I don’t like most of The New York Times—and have written about its reflexively liberal bias, editorials masking as front-page stories and promiscuous salaries for very bad op-ed columnists since 1986 or so—but as long as the paper exists (and even more so, The Wall Street Journal) I’ll subscribe to the print edition. Pareene makes the good point that thousands of people take the paper (print or digital) for the “recipes” or arts coverage, but that’s not unique, historically, when dailies thrived, and people bought them for comics, sports and classified ads. (I should note that my New York Press, which had a strong run as a Manhattan free weekly in the 1990s, wasn’t primarily picked up for the front-page stories, but rather the very goofy astrology column, literate comic strips, events listings, and personal and real estate ads.)

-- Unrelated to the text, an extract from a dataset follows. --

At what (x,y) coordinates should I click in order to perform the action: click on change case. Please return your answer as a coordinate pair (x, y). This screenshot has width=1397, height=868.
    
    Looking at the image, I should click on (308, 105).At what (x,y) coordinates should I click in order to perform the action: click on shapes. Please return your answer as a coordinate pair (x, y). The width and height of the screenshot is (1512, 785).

I’ve considered just going digital with the Times—it’s cheaper—but my wife, like thousands, starts her day with the crossword puzzle and a downloaded copy won’t do. Michael Powell is my favorite sports columnist in the country, anchoring a section that was once so rich with incisive writing but is now a shell. Columnist Bret Stephens, unlike Thomas Friedman, Paul Krugman, Michelle Goldberg, Gail Collins, Charles Blow, David Brooks, Maureen Dowd, Ross Douthat, etc., is an original thinker, who manages to piss off everyone, and so I always read him.

Pareene makes a point of demonstrating the Times Company’s arrogance, its sense of entitlement; but that’s less evident today than 25 or 50 years ago, as it confronts a media environment where social networks like Facebook or Twitter are worth a sum that dwarfs the Times. (That The Washington Post was sold several years ago to Jeff Bezos for a paltry $250 million is the starkest example of how the industry has tumbled.) Pareene, in explaining the Times’ aggressive marketing efforts, says, “In other words: The Times peeled off the elite readers from the local papers, leading them to read less about local news and more about national politics.”

So? The Times isn’t a charity, so why wouldn’t it try to attract as many readers as possible, no matter the harm to the disappearing city dailies? But Pareene says skip the Times sub because other media outlets need your money more, and, after all, the Times has a “bad pattern of editorial decisions dating back years demonstrating an institutional worldview poisoned by false equivalence, blinkered elitism, and fealty to power. Don’t unsubscribe to punish them, or as economic leverage to force them to Do Better.” He adds that the paper is not “a voice of the Resistance.”

That’s some heavy shit, man, to lay on the Times. Maybe in his next article Pareene could explain precisely what the “Resistance” is. I’ve asked many people, on and offline, and have never received a straight answer. “Resistance” definitely applies to the protestors in Hong Kong, who are actually marching and putting themselves in China’s crosshairs, but not Americans who fulminate on social media, at the coffee shop or gym, but haven’t camped out in front of the White House for week after week. The “Resistance” makes the chaotic Occupy Wall Street look like the Civil Rights movement in the 1960s.

I think it’s true that the Times Company’s owners—most prominently the Sulzberger clan—have a “fealty to power,” in that they exploit tax loopholes and have a battery of lawyers that estate taxes don’t bankrupt the company. But the vast majority of reporters, columnists and editors at the Times—the public face—are virulently anti-Trump, and despite the aforementioned neutral headline—which has more to do with the decision to downsize its newsroom, buying out or letting go “faceless” editors and researchers in favor of its “stars”—which was an aberration, it’s a very liberal paper that perhaps later this year, ahead of the Iowa caucus, will undoubtedly endorse Elizabeth Warren for the Democratic nomination.

At the risk of repetition, if an engaged person isn’t interested solely in preaching-to-the-converted news outlets, it makes sense to read divergent points of view. That’s why I keep my Times subscription.